I have a really huge bison rules file and was wondering if there is an easy way to get a coverage of those rules from the program behind.
I generate a parser with bison. Run the parser against different files and want to see which lines have been touched in the .yy file.
There's no official way to generate such a report, as far as I know. But it's possible to do, if you're willing to break into bison's internals a bit.
Note that you can only produce a coverage report for parser semantic actions. There's no other direct translation for "parser rules"; the rules are compiled into a state machine, and the correspondence from state to rule is many-to-many. But that will tell you how many times each rule was completed, which is probably what you want to know.
Also note that the parser does not distinguish between rule final semantic actions and mid-rule actions, since mid-rule actions are actually compiled into reduction actions for generated non-terminals.
The rest of this post is unofficial, and should not be relied on to work with all future versions of Bison. Nor will it work with other Bison skeletons (although it could presumably be adapted); I wrote based on the current release, version 3.8.2.
The easiest way to hook into the parser is to hijack the macro YY_REDUCE_PRINT
, which is used by the trace facility to trace reduction actions. So it is executed every time a reduction takes place. That happens even if tracing is not compiled into the parser; in that case, the macro is defined as a no-op. YY_REDUCE_PRINT
is not an official part of the interface, though, so its name and functionality might change without notice. Also, it's not officially available for customization, and the generated source makes no attempt to check if it was previously defined. So you have to wait until it has been defined in the parser template, and then redefine it. Of course, redefining it will make it unavailable for trace logs, so this is not compatible with debugging traces. It turns out that the ½initial-action
code block is injected after the definition of YY_REDUCE_PRINT
, so that's where I put the redefinition. That's not guaranteed either.
I tested the following code, very lightly, with a couple of recent bison versions (3.7.1 and 3.8.2), using the lalr1.cc
skeleton. It seems to work, but your mileage may vary.
The code is very simple. First, the redefinition of YY_REDUCE_PRINT
, which goes into your .yy
file. You might want to make it conditional on some configuration macro, in order to retain the possibility of generating debug traces. All that the redefined YY_REDUCE_PRINT
macro does is add one to a coverage histogram. (Here, drv
is an instance of the parser driver, as per the Calc++ example):
%initial-action {
#undef YY_REDUCE_PRINT
#define YY_REDUCE_PRINT(Rule) drv.register_rule(Rule)
}
The histogram itself needs to be implemented; it can go into driver.hh
and driver.cc
:
Header:
// Register execution of a semantic action.

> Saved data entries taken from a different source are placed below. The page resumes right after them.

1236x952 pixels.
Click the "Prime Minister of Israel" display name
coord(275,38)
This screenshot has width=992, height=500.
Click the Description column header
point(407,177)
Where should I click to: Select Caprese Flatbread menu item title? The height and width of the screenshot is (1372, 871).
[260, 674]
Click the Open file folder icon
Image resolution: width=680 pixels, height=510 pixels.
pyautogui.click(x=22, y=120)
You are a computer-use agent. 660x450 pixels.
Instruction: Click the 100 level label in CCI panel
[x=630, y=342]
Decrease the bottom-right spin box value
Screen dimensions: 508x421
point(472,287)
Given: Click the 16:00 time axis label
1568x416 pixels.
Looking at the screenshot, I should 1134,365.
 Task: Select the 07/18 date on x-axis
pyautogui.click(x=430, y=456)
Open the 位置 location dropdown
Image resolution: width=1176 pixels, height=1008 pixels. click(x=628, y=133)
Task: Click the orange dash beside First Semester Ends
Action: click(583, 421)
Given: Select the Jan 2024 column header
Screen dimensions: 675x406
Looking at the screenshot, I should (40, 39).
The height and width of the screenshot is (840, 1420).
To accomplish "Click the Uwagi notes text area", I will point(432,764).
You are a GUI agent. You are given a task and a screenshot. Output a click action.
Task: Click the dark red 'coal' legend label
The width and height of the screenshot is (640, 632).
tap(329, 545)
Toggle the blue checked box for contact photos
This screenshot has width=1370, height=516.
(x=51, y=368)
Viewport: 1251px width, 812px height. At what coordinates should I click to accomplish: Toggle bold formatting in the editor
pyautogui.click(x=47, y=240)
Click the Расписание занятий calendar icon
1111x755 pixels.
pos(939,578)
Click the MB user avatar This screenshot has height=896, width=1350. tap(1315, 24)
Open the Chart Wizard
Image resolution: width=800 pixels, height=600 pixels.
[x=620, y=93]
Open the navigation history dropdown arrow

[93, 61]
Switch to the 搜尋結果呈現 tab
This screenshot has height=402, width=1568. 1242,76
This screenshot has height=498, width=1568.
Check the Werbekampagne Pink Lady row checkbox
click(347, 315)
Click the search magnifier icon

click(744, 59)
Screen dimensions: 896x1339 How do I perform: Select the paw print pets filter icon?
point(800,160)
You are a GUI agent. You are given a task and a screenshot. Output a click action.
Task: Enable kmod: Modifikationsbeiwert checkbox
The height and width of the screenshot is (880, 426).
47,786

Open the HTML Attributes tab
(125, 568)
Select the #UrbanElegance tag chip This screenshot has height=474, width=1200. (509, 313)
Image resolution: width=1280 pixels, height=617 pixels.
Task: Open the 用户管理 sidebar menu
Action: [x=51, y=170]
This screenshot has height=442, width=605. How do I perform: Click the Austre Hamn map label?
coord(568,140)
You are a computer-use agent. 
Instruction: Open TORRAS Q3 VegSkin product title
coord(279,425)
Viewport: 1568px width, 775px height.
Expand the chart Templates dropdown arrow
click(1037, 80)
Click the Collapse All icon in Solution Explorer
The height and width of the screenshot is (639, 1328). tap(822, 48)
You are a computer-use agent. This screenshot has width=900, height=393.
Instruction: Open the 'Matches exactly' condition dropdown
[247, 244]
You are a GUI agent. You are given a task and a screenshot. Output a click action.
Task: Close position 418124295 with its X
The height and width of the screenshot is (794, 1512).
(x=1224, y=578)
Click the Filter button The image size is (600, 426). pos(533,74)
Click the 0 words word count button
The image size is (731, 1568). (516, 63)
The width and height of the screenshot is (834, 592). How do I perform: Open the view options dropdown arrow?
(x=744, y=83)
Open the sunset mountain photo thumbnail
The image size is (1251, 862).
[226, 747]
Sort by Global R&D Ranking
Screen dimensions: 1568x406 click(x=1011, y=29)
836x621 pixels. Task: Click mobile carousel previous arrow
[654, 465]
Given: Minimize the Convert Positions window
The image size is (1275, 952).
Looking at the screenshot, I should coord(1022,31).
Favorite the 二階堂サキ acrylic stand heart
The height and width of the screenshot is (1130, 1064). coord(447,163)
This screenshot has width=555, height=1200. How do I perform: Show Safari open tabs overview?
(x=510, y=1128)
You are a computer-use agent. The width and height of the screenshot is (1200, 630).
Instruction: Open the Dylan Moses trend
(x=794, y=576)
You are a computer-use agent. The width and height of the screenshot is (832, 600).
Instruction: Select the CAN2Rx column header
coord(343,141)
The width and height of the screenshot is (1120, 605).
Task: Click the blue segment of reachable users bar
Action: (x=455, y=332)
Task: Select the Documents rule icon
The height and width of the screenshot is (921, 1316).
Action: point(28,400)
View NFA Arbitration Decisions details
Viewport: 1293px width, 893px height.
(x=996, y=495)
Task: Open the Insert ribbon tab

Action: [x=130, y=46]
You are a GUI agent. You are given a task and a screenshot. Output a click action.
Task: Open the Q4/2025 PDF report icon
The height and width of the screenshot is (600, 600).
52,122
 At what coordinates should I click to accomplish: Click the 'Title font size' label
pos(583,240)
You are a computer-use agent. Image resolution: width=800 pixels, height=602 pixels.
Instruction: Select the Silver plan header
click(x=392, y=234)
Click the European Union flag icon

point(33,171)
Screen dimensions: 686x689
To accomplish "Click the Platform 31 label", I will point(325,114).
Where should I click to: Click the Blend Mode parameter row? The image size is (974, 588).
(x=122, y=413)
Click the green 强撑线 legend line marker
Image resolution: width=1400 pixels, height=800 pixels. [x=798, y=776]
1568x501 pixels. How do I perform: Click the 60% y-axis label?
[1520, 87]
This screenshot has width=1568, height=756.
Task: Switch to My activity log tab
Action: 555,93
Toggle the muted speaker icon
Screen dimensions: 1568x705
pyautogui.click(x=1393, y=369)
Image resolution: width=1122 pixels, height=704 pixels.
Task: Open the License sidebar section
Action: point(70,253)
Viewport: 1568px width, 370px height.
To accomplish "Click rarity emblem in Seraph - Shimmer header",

void register_rule(int rule);
// Count of executions of each rule.
std::vector<unsigned> rule_count;
Implementation:
void
driver::register_rule(int ruleno) {
if (ruleno > 0) {
if (ruleno > rule_count.size()) rule_count.resize(ruleno);
++rule_count[ruleno - 1];
}
}
The rule numbers correspond to the numbers in the generated report files. Rule 0 (the accepting rule) will not be counted.